The negotiator in chief, whose push to dismantle the ACA is already increasing premiums, is warning Congress to pass a horrible health care bill, or else he will stop making payments to insurance companies that allow for affordable health care for millions of Americans. That’s like a doctor refusing to treat a broken leg unless the hospital gets a new coat of paint.

Fortunately, Congress sees the pointlessness in such a strategy, and is preparing to send out its own ambulances.

At issue is the ACA requirement that insurers offer comprehensive plans with deductibles and co-pays artificially reduced so that they are affordable to Americans who earn between 100 and 250 percent of the federal poverty level, or up to about $30,000 for an individual.

To offset these cost-sharing reductions, the federal government makes direct payments to the insurers.

That part of the ACA was created by executive rule-making, not an act of Congress, so Trump can decide unilaterally not to make the payments, the next of which is due Aug. 21.

Following through on that threat, though, would do great harm to the insurance market, particularly in states like Maine that have not expanded Medicaid, and therefore have more poor residents using insurance through the ACA exchanges.

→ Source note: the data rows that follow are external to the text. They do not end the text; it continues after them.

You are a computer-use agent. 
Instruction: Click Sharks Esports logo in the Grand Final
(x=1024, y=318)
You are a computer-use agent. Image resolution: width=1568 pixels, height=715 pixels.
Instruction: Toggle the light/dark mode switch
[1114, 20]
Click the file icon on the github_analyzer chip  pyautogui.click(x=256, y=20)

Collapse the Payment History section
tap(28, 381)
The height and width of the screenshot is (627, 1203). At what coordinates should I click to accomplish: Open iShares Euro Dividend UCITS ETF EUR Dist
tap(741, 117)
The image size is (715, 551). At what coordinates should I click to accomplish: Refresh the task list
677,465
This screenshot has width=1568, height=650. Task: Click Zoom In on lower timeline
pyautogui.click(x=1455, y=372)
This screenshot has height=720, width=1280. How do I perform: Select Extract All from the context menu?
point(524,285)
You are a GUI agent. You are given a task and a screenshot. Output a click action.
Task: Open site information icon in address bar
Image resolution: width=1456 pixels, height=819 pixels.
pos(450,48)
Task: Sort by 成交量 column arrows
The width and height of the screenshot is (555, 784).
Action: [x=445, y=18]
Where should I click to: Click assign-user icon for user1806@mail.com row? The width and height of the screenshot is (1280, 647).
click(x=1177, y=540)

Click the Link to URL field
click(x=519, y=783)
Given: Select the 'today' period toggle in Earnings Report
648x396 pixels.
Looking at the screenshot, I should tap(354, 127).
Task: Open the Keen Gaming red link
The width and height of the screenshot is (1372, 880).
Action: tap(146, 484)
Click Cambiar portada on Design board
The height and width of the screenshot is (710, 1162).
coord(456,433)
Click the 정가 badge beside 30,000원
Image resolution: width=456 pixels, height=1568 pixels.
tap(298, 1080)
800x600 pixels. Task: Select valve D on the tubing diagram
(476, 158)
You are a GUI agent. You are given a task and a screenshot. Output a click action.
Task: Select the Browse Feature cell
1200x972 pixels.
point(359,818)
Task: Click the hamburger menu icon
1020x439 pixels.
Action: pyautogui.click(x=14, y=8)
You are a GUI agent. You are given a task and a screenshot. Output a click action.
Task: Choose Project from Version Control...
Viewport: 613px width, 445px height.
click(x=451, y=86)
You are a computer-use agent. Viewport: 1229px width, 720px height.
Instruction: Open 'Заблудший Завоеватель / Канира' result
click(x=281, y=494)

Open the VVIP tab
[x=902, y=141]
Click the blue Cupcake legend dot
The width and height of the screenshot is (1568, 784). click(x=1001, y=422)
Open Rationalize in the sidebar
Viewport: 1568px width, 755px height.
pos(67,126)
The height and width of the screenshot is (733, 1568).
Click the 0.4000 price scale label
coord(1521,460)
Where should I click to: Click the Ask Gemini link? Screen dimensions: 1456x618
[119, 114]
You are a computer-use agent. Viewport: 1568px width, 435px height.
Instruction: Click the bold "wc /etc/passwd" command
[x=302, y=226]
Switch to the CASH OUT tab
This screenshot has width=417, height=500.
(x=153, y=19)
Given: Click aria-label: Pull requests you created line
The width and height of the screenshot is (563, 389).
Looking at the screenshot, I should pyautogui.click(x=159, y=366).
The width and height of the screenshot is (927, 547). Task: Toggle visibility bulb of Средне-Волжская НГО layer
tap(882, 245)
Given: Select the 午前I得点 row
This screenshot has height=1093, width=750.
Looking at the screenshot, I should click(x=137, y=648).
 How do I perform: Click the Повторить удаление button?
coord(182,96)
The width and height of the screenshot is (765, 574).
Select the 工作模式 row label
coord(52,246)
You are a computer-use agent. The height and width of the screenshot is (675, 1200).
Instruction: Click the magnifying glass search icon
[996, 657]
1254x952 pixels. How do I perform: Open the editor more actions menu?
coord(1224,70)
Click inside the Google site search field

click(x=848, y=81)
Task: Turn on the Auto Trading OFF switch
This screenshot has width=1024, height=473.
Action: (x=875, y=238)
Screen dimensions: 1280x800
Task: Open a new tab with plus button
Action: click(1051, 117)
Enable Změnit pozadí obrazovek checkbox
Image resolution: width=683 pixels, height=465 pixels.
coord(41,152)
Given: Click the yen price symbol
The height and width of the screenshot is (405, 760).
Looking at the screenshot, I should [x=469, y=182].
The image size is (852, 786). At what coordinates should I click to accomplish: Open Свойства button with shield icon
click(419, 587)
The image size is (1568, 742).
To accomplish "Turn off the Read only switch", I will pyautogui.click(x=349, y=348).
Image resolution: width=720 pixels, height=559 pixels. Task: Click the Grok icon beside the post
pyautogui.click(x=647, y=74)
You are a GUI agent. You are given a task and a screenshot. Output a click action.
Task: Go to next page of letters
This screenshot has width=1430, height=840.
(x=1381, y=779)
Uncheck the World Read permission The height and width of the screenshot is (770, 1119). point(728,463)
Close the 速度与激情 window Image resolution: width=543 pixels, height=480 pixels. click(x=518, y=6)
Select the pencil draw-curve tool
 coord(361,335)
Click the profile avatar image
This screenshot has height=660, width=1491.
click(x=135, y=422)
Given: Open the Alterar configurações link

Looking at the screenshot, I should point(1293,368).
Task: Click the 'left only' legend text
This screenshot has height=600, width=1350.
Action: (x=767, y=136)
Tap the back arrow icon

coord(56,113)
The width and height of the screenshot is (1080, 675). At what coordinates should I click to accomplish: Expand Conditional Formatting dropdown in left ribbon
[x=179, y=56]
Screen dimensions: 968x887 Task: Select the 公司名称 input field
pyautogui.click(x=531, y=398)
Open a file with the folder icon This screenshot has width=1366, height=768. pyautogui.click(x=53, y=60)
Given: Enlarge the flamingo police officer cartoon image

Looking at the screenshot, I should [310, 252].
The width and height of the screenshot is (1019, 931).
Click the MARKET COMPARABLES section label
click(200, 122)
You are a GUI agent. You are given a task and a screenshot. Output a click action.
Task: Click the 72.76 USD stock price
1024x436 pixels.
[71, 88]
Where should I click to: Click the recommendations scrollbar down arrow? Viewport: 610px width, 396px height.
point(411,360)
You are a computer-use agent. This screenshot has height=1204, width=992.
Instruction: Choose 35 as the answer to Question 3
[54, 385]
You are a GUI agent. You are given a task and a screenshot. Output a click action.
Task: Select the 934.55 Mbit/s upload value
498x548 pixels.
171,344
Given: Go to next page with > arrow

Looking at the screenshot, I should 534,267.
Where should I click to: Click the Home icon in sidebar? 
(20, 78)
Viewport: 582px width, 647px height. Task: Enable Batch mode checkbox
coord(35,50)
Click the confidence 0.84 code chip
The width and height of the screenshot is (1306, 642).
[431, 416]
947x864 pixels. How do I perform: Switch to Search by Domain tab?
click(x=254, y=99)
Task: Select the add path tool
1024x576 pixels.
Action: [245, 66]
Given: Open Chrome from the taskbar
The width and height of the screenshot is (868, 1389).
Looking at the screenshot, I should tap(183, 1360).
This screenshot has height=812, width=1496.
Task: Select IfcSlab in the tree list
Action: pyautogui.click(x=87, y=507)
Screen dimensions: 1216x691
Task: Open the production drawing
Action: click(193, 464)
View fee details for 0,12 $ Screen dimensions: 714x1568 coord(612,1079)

If Trump stops the payments, insurance companies offering plans through the exchanges would either raise premiums to account for lost funding, or leave the market altogether.

The Kaiser Family Foundation estimates that premiums would rise an additional 19 percent on average, and 21 percent in states that have not expanded Medicaid, or MaineCare as it is known here.

The increases would have to be absorbed by individuals whose income is too high to qualify for premium subsidies through the ACA, provided they don’t drop insurance altogether.

For those who do qualify for subsidies, the government would have to increase the amount of each subsidy to match the premium. Kaiser estimates that this would cost an additional $12.3 billion, while stopping the cost-sharing reduction payments would save only about $10 billion.

Trump’s comments already have created uncertainty for insurers and caused insurance premiums to rise. But because insurers in most cases cannot immediately change plans or drop out of the market, the damage from stopping the cost-sharing reduction payments would take some time to fully develop.

In that time, Congress could step in to put the payments in law, taking their fate out of Trump’s hands. The Republican Senate chairman of an important health care committee already has urged Trump to maintain the payments, and his committee will start work in September on stabilizing the ACA market.

Two Republican House members said last week that it is imperative they work with Democrats to fund the payments as part of a bipartisan fix. “It’s clear to us that what we have to do is come together, find that common ground and govern for the American people,” said Rep. Tom Reed, R-N.Y.

Maine Sen. Susan Collins agrees. On “Meet the Press” on July 30, she said that the Trump administration threats are actively destablizing insurance markets, calling the payments “vital assistance” to low-income Americans.

It’s likely that Trump’s threats, made from a place of ignorance on health care policy and governance in general, are meant to scare Senate Republicans into passing the health care bill that Collins helped kill.

But any damage done by the president’s comments or actions does not reflect poorly on the Affordable Care Act, and it does not warrant the acceptance of a bill that would decimate health coverage for millions.

It’s time for Congress to stabilize the insurance market, and take the detonator out of Trump’s hands.